Over the years, I have experimented with eating a lot of different things before a long run.
Usually, I can make it through anything 10 miles or less without really worrying about what to eat beforehand, but I like to plan it out if I’m gonna be longer than an hour or so.
First of all, I think it’s important to note that in training, you should limit the amount of mid-run fuel for any workout under around 2 hours. I say this because I believe it will actually not help your performance when it comes time to race.

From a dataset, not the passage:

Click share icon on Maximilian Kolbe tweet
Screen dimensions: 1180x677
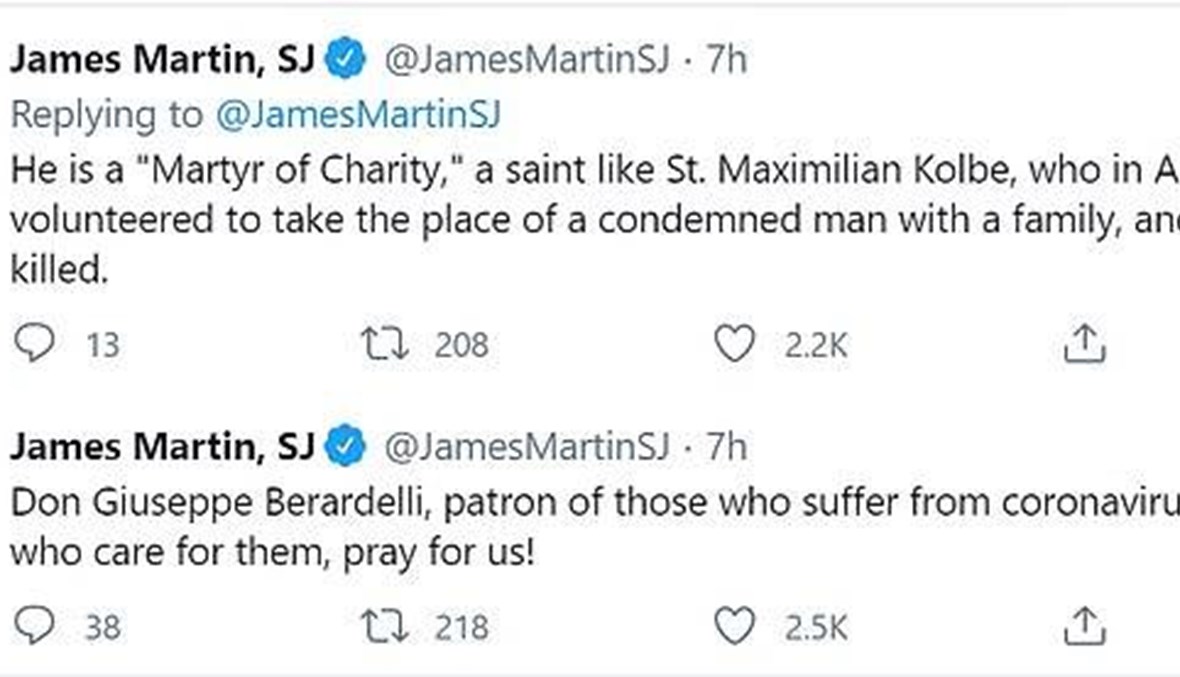1084,345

The way I see it – you don’t want your body to always rely on a constant external energy source. There is a lot to be said for letting your glycogen stores deplete completely. You want to train your body to be used to running on empty, because I think this will ultimately force your body to burn fat more efficiently and in turn increase your running economy (think about how much more fat stores you have compared to glycogen). Then on race day, you can eat something half-way through and have a better response.
That being said, I like to test the waters a couple times during a 20 miler or something to figure out what will have the best effect when it comes time for competition.
My favorite mid-race fuel? Honey packets. I used to be a big advocate of GU, but I prefer my sugar to come from a more natural source these days.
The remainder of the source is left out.